Exact transcription with no images: write out all of the entries below.

---------------

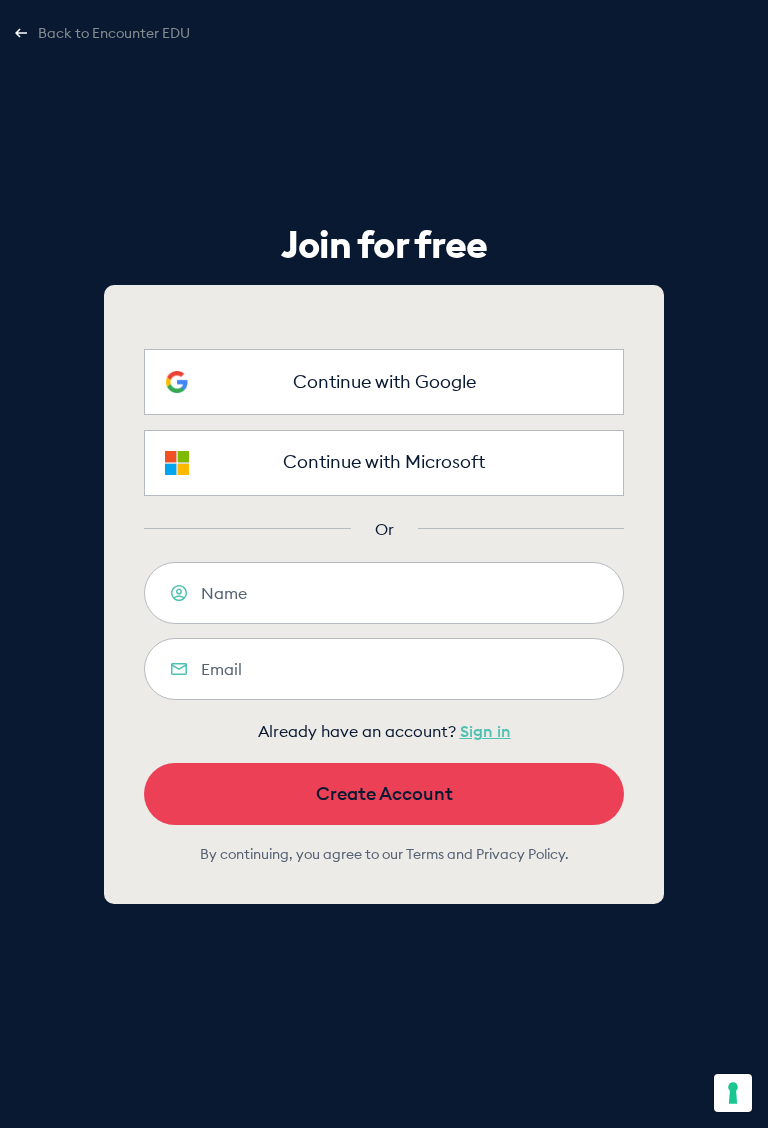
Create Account (384, 793)
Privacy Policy (520, 854)
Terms (425, 854)
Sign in (485, 731)
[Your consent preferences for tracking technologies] (733, 1093)
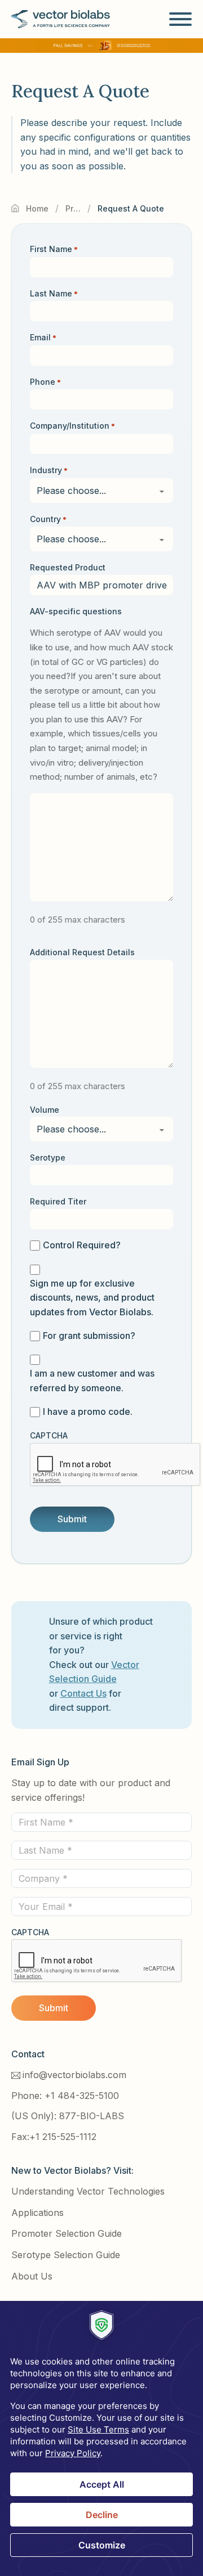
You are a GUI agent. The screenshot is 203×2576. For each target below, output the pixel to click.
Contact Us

---------------

**Expected output**
Create Account (384, 793)
Privacy Policy (520, 854)
Terms (425, 854)
Sign in (485, 731)
[Your consent preferences for tracking technologies] (733, 1093)
You are a GUI agent. The screenshot is 203×2576. For each target below, output the pixel to click.
Contact Us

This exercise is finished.